Pas moins de 65 patients atteints d'insuffisance rénale, provenant des territoires de Drummondville (40) et Victoriaville (25), peuvent bénéficier de traitements d'hémodialyse près de leur domicile, grâce aux deux centres satellites reliés par télémédecine au Centre hospitalier affilié universitaire régional (CHAUR) du Centre de santé et de services sociaux (CSSS) de Trois-Rivières.
«Les patients apprécient vraiment beaucoup le service qu'on leur offre à distance. Ils aiment le fait de pouvoir être traités près de leur domicile et de profiter des soins et services offerts par notre équipe», note Audrey-Ann Milot, conseillère en communication au Centre de santé et de services sociaux de Trois-Rivières.

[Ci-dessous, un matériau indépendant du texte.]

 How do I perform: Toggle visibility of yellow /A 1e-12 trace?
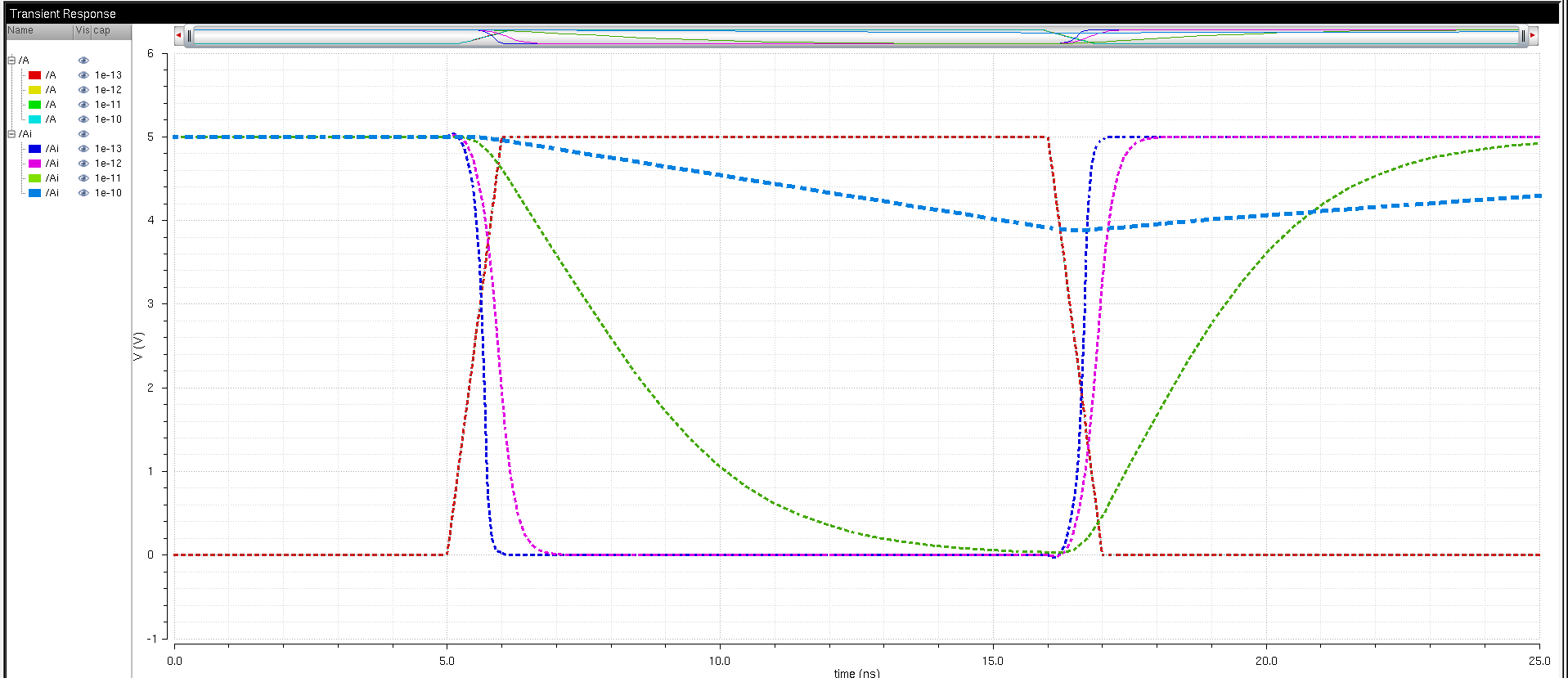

Le CHAUR compte sur une équipe de huit médecins spécialistes pour assurer le suivi des traitements d'hémodialyse d'environ 160 patients à Trois-Rivières, en plus de superviser les services de télénéphrologie.
Le but des unités satellites est d'offrir le service d'hémodialyse dans des régions éloignées. «Le Québec étant très grand, les gens peuvent être dialysés dans leur milieu. C'est ça l'idée des unités, parce qu'il y a des gens qui refusent de recevoir le traitement en raison du transport», explique le Dr Turcot.

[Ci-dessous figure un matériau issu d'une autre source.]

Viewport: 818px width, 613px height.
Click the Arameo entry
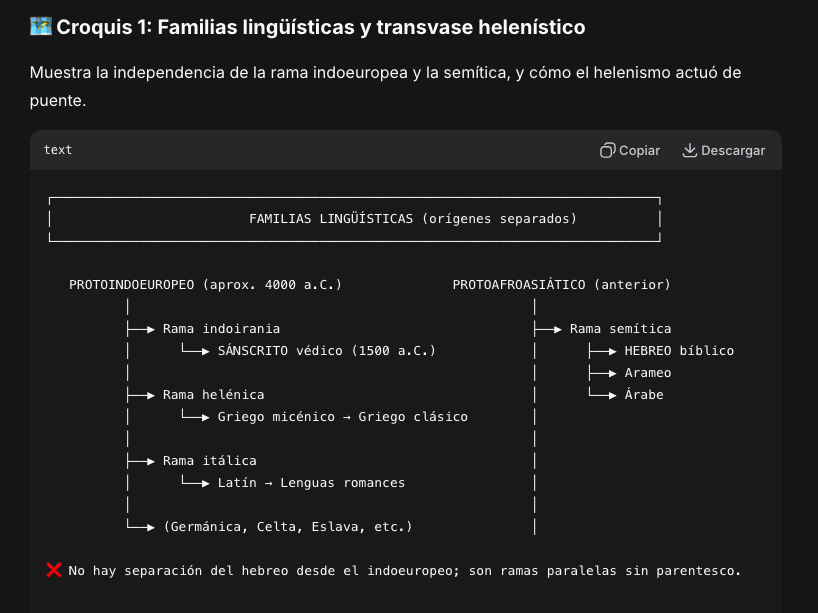tap(648, 373)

«Il n'y a pas seulement le voyagement. Quand il y a des tempêtes, les néphrologues ne vont plus dans les satellites. Si moi je n'y vais pas, j'ai de la difficulté à concevoir qu'un patient puisse venir dans un centre pour recevoir des traitements de dialyse», a-t-il ajouté.
Par ailleurs, le traitement est vital, si bien que quelqu'un qui n'a pas ses traitements d'hémodialyse pourrait mourir chez lui le lendemain.
Avec la télénéphrologie, le patient est traité avec les mêmes soins que s'il se trouvait dans un centre mère. Il s'agit d'une technologie de pointe qui offre une large flexibilité d'intervention au néphrologue.
Celui-ci peut voir son patient au centre satellite, discuter avec lui en toute confidentialité, suivre en temps réel les données du traitement d'hémodialyse en cours, l'ausculter, vérifier son cathéter, le tout avec une caméra robotisée, des images en haute résolution et des instruments électroniques contrôlés à distance. Il peut également accéder directement à ses plus récents résultats d'examens de laboratoires et d'imagerie médicale.
«Ce n'est pas de la visioconférence comme dans les universités. C'est un traitement médical à distance. C'est comme si j'étais sur place, et ma responsabilité est la même», soutient le néphrologue.
D'ailleurs, le médecin spécialiste assure que la qualité de l'acte elle est la même dans un satellite que dans un centre mère.
Si une diminution des cas avait été remarquée dans le passé grâce, entre autres, à la prévention, on remarque depuis quelque temps que le nombre de cas augmente.
C'est d'ailleurs le cas en Haute-Mauricie, où l'on se prépare à recevoir une unité satellite. En plus de la population vieillissante, une autre réalité est prise en considération. «Les autochtones sont très sensibles au diabète et à développer de l'insuffisance rénale. Eux aussi vont pouvoir bénéficier du traitement de dialyse à La Tuque», mentionne le Dr Turcot.